朝からどんよりとした雲が重苦しく空に広がっている。
「俺としたことが、部室に置き忘れてしまうなんて」
昇降口でビニール傘をたたんで、表面についた水滴を落とす。
朝の八時前だから、昇降口に生徒の姿は見えない。
二階へ上がって文研の部室へ向かう。部室に忘れた小説を、早く取りにいかないと。
梅雨の雨模様が廊下に入り込んでいるせいか、校内の空気がひどく蒸し暑い。
部室の教壇側の扉が開いている。そこから、固い何かを触る物音がする。
なんで、部室の扉が開いてるんだ? それに、この物音は?
もしかして、泥棒? それとも、幽霊とか?
部室の前で震えていると、戸口から背の高い男性が、にゅっと姿を現した。
「おや」
「木戸先生?」
背がバレーボールの選手のように高い。この人は木戸先生だ。
白のワイシャツに、ズボンは黒のスラックスを穿いている。礼儀正しくて真面目な先生って感じだ。
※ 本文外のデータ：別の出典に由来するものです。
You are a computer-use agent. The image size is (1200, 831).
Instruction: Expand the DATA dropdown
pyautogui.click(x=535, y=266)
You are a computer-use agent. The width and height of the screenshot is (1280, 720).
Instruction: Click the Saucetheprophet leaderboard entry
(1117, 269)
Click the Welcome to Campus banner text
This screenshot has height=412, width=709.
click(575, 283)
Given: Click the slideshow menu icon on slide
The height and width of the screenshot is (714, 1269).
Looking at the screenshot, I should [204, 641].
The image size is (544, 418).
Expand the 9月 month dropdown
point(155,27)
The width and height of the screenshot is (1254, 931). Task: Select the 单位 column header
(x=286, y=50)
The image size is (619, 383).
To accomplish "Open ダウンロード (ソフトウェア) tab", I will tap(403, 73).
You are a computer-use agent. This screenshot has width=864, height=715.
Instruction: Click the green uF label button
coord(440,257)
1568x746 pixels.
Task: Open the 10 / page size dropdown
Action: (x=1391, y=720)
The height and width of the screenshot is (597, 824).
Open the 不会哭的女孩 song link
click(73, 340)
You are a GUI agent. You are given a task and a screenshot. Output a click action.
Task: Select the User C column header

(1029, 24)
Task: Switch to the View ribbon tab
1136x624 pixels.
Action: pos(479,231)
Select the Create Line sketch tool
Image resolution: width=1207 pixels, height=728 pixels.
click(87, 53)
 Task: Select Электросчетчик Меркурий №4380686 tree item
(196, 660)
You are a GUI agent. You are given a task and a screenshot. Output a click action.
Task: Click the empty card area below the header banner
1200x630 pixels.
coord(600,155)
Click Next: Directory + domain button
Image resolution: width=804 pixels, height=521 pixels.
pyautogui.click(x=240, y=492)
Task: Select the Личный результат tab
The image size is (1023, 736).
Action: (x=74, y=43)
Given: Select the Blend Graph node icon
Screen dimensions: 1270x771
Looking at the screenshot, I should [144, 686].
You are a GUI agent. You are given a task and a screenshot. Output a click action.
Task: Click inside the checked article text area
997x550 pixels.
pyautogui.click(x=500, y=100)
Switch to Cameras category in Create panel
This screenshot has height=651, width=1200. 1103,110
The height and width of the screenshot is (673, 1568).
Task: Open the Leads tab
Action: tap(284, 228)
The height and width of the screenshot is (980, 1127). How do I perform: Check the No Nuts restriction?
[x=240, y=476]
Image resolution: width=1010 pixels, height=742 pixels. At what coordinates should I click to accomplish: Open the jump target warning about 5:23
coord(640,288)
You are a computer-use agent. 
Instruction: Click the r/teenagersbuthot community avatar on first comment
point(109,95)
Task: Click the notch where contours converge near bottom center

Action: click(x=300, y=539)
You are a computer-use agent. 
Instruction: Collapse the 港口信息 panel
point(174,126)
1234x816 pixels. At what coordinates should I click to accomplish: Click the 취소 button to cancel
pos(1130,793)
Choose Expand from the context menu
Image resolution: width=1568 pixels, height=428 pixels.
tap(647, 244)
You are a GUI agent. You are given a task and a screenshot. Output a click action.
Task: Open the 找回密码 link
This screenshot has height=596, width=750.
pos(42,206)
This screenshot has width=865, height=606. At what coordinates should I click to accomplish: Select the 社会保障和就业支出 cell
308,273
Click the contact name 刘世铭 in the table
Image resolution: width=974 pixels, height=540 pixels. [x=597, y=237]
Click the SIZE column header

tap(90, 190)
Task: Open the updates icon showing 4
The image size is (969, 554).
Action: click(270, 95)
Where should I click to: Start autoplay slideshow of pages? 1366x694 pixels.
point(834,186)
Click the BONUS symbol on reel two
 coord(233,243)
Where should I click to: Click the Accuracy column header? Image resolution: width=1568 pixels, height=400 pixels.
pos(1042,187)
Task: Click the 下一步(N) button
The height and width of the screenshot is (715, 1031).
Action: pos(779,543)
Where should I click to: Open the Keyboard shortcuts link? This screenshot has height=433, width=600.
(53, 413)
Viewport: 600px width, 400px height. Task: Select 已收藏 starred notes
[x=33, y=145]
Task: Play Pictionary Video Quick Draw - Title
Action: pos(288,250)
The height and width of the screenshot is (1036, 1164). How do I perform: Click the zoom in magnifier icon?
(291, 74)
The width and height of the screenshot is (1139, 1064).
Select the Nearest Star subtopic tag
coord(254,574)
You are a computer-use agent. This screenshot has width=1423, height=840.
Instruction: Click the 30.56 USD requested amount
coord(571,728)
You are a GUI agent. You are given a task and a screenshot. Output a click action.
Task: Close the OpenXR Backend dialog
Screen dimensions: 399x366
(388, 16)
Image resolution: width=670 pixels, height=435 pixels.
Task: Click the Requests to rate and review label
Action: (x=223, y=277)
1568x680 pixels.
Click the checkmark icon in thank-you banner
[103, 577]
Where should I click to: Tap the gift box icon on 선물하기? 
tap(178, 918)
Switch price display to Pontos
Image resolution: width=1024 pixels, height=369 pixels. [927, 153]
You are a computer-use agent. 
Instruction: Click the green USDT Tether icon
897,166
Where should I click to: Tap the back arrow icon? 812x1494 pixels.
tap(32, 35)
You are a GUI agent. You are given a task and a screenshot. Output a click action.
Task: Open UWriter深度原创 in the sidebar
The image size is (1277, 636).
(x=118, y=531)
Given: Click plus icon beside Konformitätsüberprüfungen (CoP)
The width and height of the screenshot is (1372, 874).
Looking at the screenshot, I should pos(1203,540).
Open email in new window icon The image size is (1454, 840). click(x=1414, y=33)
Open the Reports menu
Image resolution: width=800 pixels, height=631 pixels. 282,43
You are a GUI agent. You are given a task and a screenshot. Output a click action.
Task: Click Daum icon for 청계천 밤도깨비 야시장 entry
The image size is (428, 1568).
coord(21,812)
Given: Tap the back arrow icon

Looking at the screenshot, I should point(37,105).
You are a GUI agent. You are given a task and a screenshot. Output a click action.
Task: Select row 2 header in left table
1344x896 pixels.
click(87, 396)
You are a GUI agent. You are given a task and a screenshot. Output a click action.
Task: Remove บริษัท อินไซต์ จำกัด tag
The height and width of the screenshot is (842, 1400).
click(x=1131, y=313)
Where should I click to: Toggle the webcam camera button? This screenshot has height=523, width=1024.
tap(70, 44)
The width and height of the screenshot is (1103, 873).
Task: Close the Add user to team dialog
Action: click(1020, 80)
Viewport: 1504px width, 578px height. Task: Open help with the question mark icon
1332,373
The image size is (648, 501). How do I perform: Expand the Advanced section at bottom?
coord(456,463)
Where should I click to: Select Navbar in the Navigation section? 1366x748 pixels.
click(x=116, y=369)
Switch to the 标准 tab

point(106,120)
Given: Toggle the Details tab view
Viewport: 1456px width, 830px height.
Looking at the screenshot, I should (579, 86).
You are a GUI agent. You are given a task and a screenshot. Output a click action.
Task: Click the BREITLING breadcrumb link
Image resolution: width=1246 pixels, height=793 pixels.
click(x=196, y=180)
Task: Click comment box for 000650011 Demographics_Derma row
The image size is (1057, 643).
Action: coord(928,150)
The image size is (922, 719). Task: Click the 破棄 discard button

顔はすっきりとした面長で、髪型は無駄のないショートヘアだ。教師というより、サラリーマンっぽい。
「きみは文研の部員かな?」
「はい。二年の宗形です。文研で副部長を務めています」
「ああ、副部長の。どこかで見たことがあると思ったら、新歓で部活紹介をやってたね」
木戸先生が手を打って微笑む。
「そうなんですけど、木戸先生はうちの部室で何をしてたんですか?」
「いや、別に。扉が開いてたから、高杉先生が来てると思って見に来たんだよ」
「そうでしたか」
校内でいろんな噂が流れているのに、そんなことを俺に打ち明けてもいいのだろうか。
「高杉先生は朝の弱い人ですから、こんな時間に部室には来ませんよ」
「あはは。そうだね」
木戸先生は年甲斐もなく笑った。
「ところで、部室の鍵がかかっていなかったけど、鍵はだれが管理してるんだい?」
「僕と高杉先生です。昨日は鍵を閉めたはずですけど、その後に高杉先生が部室に入ったんでしょうね。部室のパソコンをちょくちょく使ってるみたいですから」
「だから、鍵がかかっていなかったのか」
「前にも先生が鍵を閉め忘れていますから、先生が犯人で間違いないです」
高杉先生のそそっかしい性格には、頭を悩まされる。
「それは危ないね。部室の貴重品を盗まれたら大変なことになる」
「はい。僕や部長からも言ってるんですけどね。先生はそそっかしい人ですから、なかなか治ってくれなくて困ってます」
「指導しても改善されていないのか」
木戸先生が、ファイルの持っていない左手に目を落とす。
銀色のごつくて高そうな腕時計が鋭い光を放つ。
「おっと。そろそろ職員室へ戻らないと。じゃあ宗形くん。部室の鍵をよろしくね」
「わかりました」
木戸先生の後ろ姿は、すらっと細長くて、テレビドラマの俳優みたいだ。
俺もあれだけ背が高ければ、クラスの女子からもてたりするのだろうか。
「先生に見とれてる場合じゃない。『きみの夢は』はあるかなっ」
開いている扉から部室を覗く。いつも使う机の上に小説が置いてあった。
* * *
雨は放課後でも降り続いている。部室の窓から覗く空模様は、朝と変わらずにどんよりとしている。
「雨、降り止まないですね」
柚木さんが本を置いて空を見上げる。
雨の勢いはさほど強くない。しとしと落ちてくる水滴が、窓に当たって視界を遮る。
「梅雨だからね。天気が悪いのは仕方ないよ」
「そうですけど、晴れてないと気分が暗くなっちゃいます」
柚木さんも同じことを考えてるんだな。
「先輩は、雨の日は好きですか?」
「普通かな。傘を差すのが面倒だけど、部屋でおとなしく本が読めるのは、嫌いじゃないし」
「そうですよね。雨が降ってると、部屋にいる口実ができますから、わたしたちみたいなインドア派には都合がいいですよね」
「そうそう。家にいても外に出ろって言われないから、気兼ねなく本が読めるんだよね」
「あ、わかります、それっ」
柚木さんが無邪気に笑った。
「柚木さんってインドア派なの?」
「めちゃめちゃインドア派ですよっ。当たり前じゃないですか」
「そうなの? ひなとよく外で遊んでた気がするけど」
「それは、ひなちゃんが外へ出たがるからですよ。わたしだって、先輩と同じで一日中本を読んでいたいタイプなんですから、アウトドア派じゃないことだけは確かですっ!」
言われてみれば、その通りだ。
「先輩は、アウトドア派の人の方が好きですか?」
「いや、インドア派の方が好きだね。アウトドア派の人といたら、退屈させちゃいそうだから」
「先輩は、インドア派の方が好きなんですねっ」
柚木さんが首を動かして何度か頷いた。
「こんにちはー」
教壇の方の扉が、がらがらと開く。リクルートスーツ姿の高杉先生が入ってきた。
「先生、こんにちは」
「はいっ、こんにちは」
先生がにこっと微笑んで、部室のノートパソコンを立ち上げる。
「あの、先生。昨日の夜もパソコンを使いました?」
「えっ!? なんで知ってるの?」
先生が大げさに驚いてバランスを崩す。
大きく仰け反った拍子に椅子が後ろへ傾いて、そのまま転倒しそうになった。
俺は慌てて後ろから先生を支えた。
「あ、ありがとう。宗形くん」
「驚き過ぎですよ、先生」
「だって、宗形くんが脅かすようなことを言うから、びっくりしちゃったんだもん」
俺は昨日にパソコンを使ったか訊ねただけだったんだけど。
「なんで先生が、部活の終わった後にパソコンを使ったことを知ってるの?」
「はい。朝のホームルームの前に部室へ行ったら、鍵がまた開いていたんです。なので、先生が犯人かなと思ったんですよ」
「う。そういうことね」
先生がばつの悪そうな顔をする。
「そうです。たぶん先生が犯人です」
「やっぱりそうでしたか。鍵の閉め忘れは、盗難のリスクが上がりますから、何度も繰り返すと危ないです」
「はい。今度から気をつけます」
先生が、親に説教をされた子どもみたいに謝った。